Mas acontece que correr com sapato, terno e quarenta e dois anos de idade não é uma tarefa tão fácil e o Sr Agenor perdeu o ônibus. Naquela sexta-feira a opção seria pegar dois ônibus para não chegar atrasado no serviço. Seria outro trajeto, em outro ônibus e com outras pessoas. Ele não estava gostando disso. Que dia! Pelo menos ia lendo o jornal no caminho.
Dentro do coletivo o cobrador conversa animadamente com uma adolescente. No fundo do ônibus um senhor gordinho, de terno azul marinho, moreno claro e de bigode escondia-se atrás das folhas do jornal. Na sua frente duas mulheres de meia idade conversavam. A filha de uma delas se casará mês que vem. O papo incomodava o senhor de bigode. Queria ler o jornal concentrado. Pior foi o jovem que sentava ao seu lado que puxou conversa e disse que fazia mal ler dentro do ônibus. Quem havia perguntado alguma coisa a ele?
Passam-se vinte minutos quando entra dentro do coletivo um garoto. Conversa algo com o cobrador e em seguida começa a falar em voz alta:
_ Bom dia senhoras e senhores...
Pronto!
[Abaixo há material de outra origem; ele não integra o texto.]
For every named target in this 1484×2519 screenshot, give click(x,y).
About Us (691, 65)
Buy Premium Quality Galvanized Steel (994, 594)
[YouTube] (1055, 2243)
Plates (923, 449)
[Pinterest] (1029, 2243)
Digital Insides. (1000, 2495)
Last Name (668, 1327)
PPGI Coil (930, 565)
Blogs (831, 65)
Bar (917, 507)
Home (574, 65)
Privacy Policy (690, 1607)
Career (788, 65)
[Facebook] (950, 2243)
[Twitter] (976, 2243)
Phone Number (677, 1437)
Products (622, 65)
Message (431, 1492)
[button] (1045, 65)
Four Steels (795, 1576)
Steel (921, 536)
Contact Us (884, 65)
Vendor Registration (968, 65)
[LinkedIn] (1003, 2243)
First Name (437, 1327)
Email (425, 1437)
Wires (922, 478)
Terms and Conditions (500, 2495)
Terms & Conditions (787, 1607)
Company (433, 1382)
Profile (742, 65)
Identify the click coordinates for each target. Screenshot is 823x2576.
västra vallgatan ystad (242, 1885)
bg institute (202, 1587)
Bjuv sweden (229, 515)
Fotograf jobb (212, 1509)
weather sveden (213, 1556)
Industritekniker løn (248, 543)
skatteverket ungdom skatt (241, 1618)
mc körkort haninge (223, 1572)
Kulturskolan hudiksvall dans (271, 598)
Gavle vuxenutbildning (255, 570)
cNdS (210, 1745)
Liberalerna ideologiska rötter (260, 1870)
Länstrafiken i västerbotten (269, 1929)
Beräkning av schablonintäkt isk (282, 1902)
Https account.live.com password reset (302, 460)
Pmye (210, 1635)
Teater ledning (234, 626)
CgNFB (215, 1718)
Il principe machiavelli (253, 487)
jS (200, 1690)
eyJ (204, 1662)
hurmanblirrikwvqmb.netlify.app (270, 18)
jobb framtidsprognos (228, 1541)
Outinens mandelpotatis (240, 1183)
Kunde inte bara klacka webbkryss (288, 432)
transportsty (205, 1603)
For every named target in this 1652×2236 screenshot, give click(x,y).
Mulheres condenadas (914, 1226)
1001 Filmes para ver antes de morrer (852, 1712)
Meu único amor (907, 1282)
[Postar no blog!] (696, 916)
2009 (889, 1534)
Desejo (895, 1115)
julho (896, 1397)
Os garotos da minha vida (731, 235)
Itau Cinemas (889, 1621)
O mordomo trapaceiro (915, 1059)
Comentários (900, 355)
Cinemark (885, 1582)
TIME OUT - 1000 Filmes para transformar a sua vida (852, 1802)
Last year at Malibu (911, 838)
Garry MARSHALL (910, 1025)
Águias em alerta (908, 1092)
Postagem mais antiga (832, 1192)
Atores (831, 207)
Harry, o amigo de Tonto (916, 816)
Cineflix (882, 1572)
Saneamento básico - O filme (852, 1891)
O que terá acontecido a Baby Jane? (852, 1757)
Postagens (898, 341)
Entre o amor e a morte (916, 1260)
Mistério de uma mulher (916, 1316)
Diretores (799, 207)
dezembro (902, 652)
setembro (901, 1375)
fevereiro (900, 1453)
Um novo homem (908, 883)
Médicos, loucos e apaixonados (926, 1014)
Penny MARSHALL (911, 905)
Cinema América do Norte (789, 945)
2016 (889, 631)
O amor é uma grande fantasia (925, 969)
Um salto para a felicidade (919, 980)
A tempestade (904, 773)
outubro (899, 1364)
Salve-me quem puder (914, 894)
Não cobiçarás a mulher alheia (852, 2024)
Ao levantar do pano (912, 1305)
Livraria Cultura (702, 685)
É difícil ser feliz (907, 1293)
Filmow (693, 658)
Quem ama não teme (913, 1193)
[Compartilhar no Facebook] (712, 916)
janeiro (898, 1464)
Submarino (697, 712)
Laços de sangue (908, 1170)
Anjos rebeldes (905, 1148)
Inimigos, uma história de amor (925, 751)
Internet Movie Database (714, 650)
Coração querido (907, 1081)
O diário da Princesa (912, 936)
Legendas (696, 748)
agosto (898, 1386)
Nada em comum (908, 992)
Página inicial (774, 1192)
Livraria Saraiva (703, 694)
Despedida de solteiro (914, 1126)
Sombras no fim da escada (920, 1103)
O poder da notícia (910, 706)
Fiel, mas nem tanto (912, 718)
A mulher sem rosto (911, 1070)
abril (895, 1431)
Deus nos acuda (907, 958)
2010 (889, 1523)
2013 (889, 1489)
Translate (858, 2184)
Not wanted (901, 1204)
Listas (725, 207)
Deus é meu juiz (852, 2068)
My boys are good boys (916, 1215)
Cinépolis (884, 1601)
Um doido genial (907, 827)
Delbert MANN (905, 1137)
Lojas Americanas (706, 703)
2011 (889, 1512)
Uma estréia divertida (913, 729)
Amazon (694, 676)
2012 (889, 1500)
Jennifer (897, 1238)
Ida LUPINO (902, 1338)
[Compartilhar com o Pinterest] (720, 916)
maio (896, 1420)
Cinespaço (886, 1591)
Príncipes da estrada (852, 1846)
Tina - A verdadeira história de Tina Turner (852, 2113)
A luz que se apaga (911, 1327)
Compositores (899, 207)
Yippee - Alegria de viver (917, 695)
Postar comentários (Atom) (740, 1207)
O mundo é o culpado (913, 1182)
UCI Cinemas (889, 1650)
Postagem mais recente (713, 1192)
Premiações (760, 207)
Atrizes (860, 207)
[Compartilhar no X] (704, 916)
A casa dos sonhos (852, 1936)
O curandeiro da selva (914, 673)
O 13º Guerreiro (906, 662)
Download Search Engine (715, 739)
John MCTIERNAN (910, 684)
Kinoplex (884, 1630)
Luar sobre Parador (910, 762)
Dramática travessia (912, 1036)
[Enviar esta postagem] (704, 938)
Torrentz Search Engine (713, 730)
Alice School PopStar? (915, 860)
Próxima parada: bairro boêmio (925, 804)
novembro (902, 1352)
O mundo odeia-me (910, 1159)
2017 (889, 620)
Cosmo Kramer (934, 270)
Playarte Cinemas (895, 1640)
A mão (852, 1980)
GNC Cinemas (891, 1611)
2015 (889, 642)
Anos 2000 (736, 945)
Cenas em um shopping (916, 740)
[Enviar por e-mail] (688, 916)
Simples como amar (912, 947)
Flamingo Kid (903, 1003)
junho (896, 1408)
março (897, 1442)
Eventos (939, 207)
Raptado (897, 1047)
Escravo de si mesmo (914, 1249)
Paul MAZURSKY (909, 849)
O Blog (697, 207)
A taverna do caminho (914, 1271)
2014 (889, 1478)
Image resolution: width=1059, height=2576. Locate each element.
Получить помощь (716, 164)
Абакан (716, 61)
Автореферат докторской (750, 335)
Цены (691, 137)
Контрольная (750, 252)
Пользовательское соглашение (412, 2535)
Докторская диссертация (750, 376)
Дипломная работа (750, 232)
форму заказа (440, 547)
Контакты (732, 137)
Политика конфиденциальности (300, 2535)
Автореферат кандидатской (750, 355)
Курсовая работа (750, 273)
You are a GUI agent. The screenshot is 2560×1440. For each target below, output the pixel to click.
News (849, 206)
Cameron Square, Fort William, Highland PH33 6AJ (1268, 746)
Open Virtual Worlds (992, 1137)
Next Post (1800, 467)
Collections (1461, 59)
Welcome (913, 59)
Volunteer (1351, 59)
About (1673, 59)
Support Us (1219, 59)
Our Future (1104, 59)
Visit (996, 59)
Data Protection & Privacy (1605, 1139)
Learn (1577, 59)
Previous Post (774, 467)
Agora que ele não ia mesmo ler o jornal, já vem esses garotos com o mesmo discurso, com frases feitas: “É melhor pedir do que roubar”, “Desculpa incomodar os senhores...” Ele só queria terminar de ler as notícias. Será que era pedir demais?
_ Eu tenho onze anos, meu pai morreu e minha mãe está desempregada. Tenho mais quatro irmãos...
_ Parece uma canção! – pensou o senhor de bigode.
_ Estou aqui pedindo que é melhor pedir do que roubar, qualquer ajuda pode ser dez centavos até um vale transporte. Agradeço a todos que puderem me ajudar e quem não puder agradeço da mesma forma.
Nesse momento o senhor gordinho de terno que conhecemos antes na sua casa e que queria ter um dia diferente tira por fim o jornal da frente do rosto. Surpreende a todos quando grita com o menino:
_ Seu mentiroso!
Indignada a mulher que sentava a sua frente e já mexia na bolsa a procura de umas moedas tirou satisfação com ele:
_ Quem o senhor pensa que é para chamar esse pobre menino de mentiroso?
Irritado o senhor gordinho jogou o jornal no chão e se levantou:
_ Eu sou o Sr Agenor Ferreira Borges, pai desse moleque!
Uns segundos de silêncio dentro do ônibus que é interrompido pelo jovem que sentava ao seu lado:
_ Ué, o pai dele não tinha morrido?
Sendo assim, Júnior desceu do ônibus com as orelhas ardendo. Sr Agenor teve um dia diferente e a rotina daquela linha de ônibus nunca mais foi à mesma.